O juiz Abílio Thadeu de Freitas, da comarca de Iretama (65 km ao sul de Campo Mourão), negou o pedido de prisão temporária a dois suspeitos pela morte de Cleuza Sacoman Pires, 40, e da filha dela, Lílian de Almeida Pires, 14. O crime ocorreu em setembro do ano passado num sítio na divisa entre Iretama e Luiziana. As duas foram degoladas. O delegado Lindomar Alves Júnior, de Campo Mourão, que apura o caso, havia pedido as prisões temporárias de um cunhado e de um sobrinho de Cleuza.
A prisão dos dois – Valdir de Almeida Pires, 44, e do filho dele, Anderson de Almeida Pires, 19 – foi pedida depois que uma testemunha apareceu na delegacia, em agosto, dizendo que viu os dois saindo do local do crime no dia e horário provável em que mãe e filha foram mortas. A testemunha, Nelson Ranieri, contou ao delegado que chegou a ouvir quando o pai disse ao filho que os dois deveriam sair do local antes que alguém os visse. Ranieri disse também que não havia denunciado o caso antes por ter ficado com medo.
Para o delegado, o depoimento de Ranieri deu ‘‘novos rumos’’ ao caso e reforçou a suspeita sobre Valdir. Ele já havia ficado preso por 26 dias, em fevereiro deste ano, por suspeita de envolvimento no crime. Na época, a polícia encontrou com Valdir uma faca que pode ter sido usada no duplo homicídio. Em depoimento, ele disse que havia ‘‘esquecido’’ de entregar a faca à polícia. Para o juiz, no entanto, os indícios ainda são ‘‘muito frágeis’’.

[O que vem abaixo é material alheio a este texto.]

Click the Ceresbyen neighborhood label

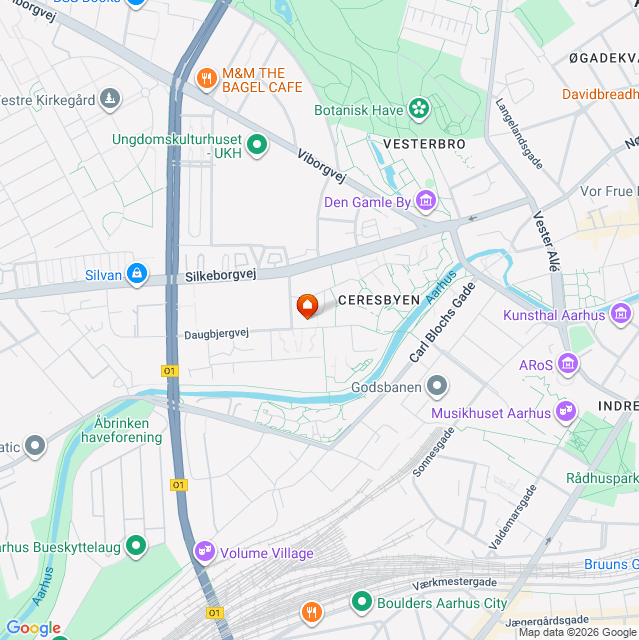(x=379, y=300)
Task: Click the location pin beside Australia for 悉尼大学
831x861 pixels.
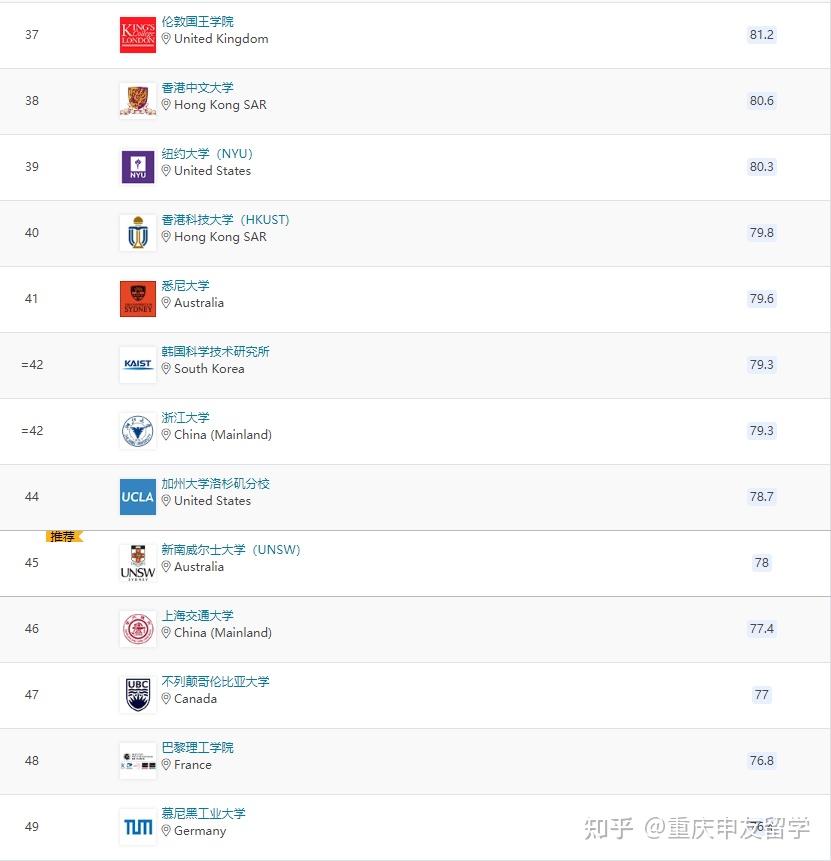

No despacho que negou a prisão temporária dos dois suspeitos, Freitas ressaltou que as investigações ainda estão ‘‘longe de se produzir alguma prova conclusiva contra qualquer um deles’’. O juiz também viu contradições no depoimento de Ranieri, estranhou que ele tenha demorado tanto tempo para levar o caso à polícia e lembrou que os depoimentos de Valdir já haviam passado até por um ‘‘detector de mentiras’’.
A versão da polícia, até agora, é que o crime possa ter ocorrido por uma briga familiar devido a uma partilha de bens. O sogro de Cleuza e pai de Valdir havia morrido um mês antes do crime. Valdir nega qualquer participação no caso. O irmão dele e viúvo de Cleuza, José Almeida Pires Neto, 47, também não acredita na participação da família. Um outro suspeito, José Pereira, que chegou a ter prisão decretada, mas que nunca foi encontrado, teve a prisão revogada pelo juiz. Pereira é filho de uma antiga proprietária do sítio onde ocorreram os assassinatos.